- [YOUR ASSIGNMENT] A word-for-word restatement of the whole listing is the expected answer.
━━━━━━━━
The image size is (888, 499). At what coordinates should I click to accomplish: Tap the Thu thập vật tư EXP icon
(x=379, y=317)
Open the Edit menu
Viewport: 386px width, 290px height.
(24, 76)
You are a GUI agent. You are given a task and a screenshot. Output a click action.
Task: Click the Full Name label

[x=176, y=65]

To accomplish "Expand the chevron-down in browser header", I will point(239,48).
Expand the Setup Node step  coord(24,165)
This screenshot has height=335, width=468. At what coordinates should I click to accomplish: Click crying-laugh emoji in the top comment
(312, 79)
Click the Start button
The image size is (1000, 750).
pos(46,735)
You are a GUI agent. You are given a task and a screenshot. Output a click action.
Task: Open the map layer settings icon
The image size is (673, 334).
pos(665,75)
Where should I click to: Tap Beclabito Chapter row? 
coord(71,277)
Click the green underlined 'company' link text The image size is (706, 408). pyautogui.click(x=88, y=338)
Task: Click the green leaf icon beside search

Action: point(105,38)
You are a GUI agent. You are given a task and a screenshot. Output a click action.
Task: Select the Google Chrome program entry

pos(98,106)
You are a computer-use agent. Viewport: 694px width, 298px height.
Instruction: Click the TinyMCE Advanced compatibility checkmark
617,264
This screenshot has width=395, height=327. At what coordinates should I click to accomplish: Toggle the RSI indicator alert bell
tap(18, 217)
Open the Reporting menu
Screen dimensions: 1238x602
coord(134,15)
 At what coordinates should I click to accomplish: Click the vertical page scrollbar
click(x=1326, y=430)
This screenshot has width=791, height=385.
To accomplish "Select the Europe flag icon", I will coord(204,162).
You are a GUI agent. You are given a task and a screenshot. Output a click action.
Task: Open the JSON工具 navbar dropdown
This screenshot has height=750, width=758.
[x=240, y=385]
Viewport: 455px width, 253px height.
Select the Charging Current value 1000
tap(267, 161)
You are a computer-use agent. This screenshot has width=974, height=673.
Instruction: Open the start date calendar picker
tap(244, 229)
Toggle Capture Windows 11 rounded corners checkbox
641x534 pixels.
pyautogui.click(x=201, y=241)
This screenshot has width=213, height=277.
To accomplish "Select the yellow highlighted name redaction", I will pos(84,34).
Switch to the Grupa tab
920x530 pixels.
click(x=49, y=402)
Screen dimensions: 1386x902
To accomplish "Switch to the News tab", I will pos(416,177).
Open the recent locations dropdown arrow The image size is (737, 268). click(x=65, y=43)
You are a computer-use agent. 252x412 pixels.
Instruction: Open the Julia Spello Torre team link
━━━━━━━━
- [WRITTEN SOLUTION]
The image size is (888, 499). At what coordinates should I click to accomplish: Tap the Thu thập vật tư EXP icon
(x=379, y=317)
Open the Edit menu
Viewport: 386px width, 290px height.
(24, 76)
You are a GUI agent. You are given a task and a screenshot. Output a click action.
Task: Click the Full Name label

[x=176, y=65]

To accomplish "Expand the chevron-down in browser header", I will point(239,48).
Expand the Setup Node step  coord(24,165)
This screenshot has height=335, width=468. At what coordinates should I click to accomplish: Click crying-laugh emoji in the top comment
(312, 79)
Click the Start button
The image size is (1000, 750).
pos(46,735)
You are a GUI agent. You are given a task and a screenshot. Output a click action.
Task: Open the map layer settings icon
The image size is (673, 334).
pos(665,75)
Where should I click to: Tap Beclabito Chapter row? 
coord(71,277)
Click the green underlined 'company' link text The image size is (706, 408). pyautogui.click(x=88, y=338)
Task: Click the green leaf icon beside search

Action: point(105,38)
You are a GUI agent. You are given a task and a screenshot. Output a click action.
Task: Select the Google Chrome program entry

pos(98,106)
You are a computer-use agent. Viewport: 694px width, 298px height.
Instruction: Click the TinyMCE Advanced compatibility checkmark
617,264
This screenshot has width=395, height=327. At what coordinates should I click to accomplish: Toggle the RSI indicator alert bell
tap(18, 217)
Open the Reporting menu
Screen dimensions: 1238x602
coord(134,15)
 At what coordinates should I click to accomplish: Click the vertical page scrollbar
click(x=1326, y=430)
This screenshot has width=791, height=385.
To accomplish "Select the Europe flag icon", I will coord(204,162).
You are a GUI agent. You are given a task and a screenshot. Output a click action.
Task: Open the JSON工具 navbar dropdown
This screenshot has height=750, width=758.
[x=240, y=385]
Viewport: 455px width, 253px height.
Select the Charging Current value 1000
tap(267, 161)
You are a computer-use agent. This screenshot has width=974, height=673.
Instruction: Open the start date calendar picker
tap(244, 229)
Toggle Capture Windows 11 rounded corners checkbox
641x534 pixels.
pyautogui.click(x=201, y=241)
This screenshot has width=213, height=277.
To accomplish "Select the yellow highlighted name redaction", I will pos(84,34).
Switch to the Grupa tab
920x530 pixels.
click(x=49, y=402)
Screen dimensions: 1386x902
To accomplish "Switch to the News tab", I will pos(416,177).
Open the recent locations dropdown arrow The image size is (737, 268). click(x=65, y=43)
You are a computer-use agent. 252x412 pixels.
Instruction: Open the Julia Spello Torre team link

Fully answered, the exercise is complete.